With the rise of sportsbetting in British football something that has even led to law changes over recent years, stopping betting advertisers putting their message in between the minutes before kick-off and the half-time break, VAR’s introduction in the world’s most high-profile club league in the summer has been something of a controversy.

With the system not fully tested, the decisions taking too long to come from the referee and his VAR team, players, teams, managers and fans have felt let down by the intervention of something so robotic, so precisely correct in a game that was always best when it was, at its heart, chaotic.

Football may have been adversely affected by VAR, but what about the betting side of things? Well, some punters got lucky back in August… although the same situation won’t happen again.

It was at The Etihad Stadium where Manchester City and Tottenham were drawing 2-2. The Brazilian forward Gabriel Jesus scored what he believed was a perfectly legitimate goal in the dying minutes, only for it to be ruled out for a handball against the luckless Aymeric Laporte, a player who has since missed the majority of the season through injury.
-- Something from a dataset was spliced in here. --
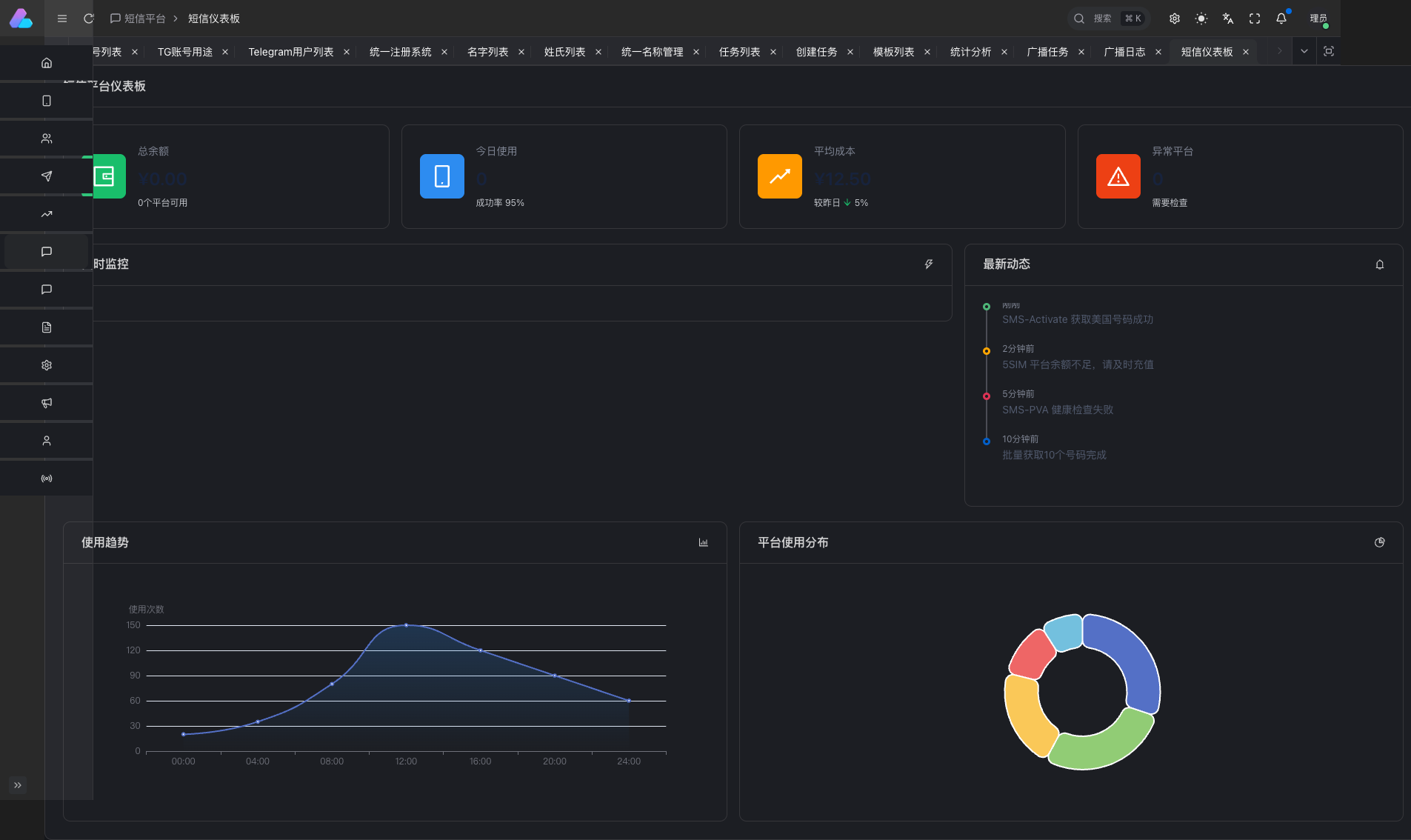Open the notification bell in top bar
This screenshot has height=840, width=1411.
click(1281, 19)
Cue confusion. Guardiola was confused, Pochettino was amused, Spurs were reprieved, City were denied. Liverpool were over the moon and back again. But in the interim period, bettors on SkyBet who saw the odds change for City to win were able to cash out significant amounts of winnings before the situation was altered… along with the odds.

VAR has since become so confusing, laborious and pedestrian that all bets are suspended during the process of a goal being ‘scored’ and the VAR system being completed. The TV armchair fan no longer gets a jump on the officials, and VAR doesn’t cost the bookies so much instant money.

It still has a huge effect on what happens every week on online betting sites.

While the decisions made at Stockley Park near Heathrow are impacting the Premier League more and more, how has that changed the betting markets on the games themselves? In the first few weeks, penalties and red cards were slightly more prevalent, but it seems that in recent months, players have noticed the fact that they’re being watched in every second of every game and cannot – literally – put a foot wrong without it being noticed at the time.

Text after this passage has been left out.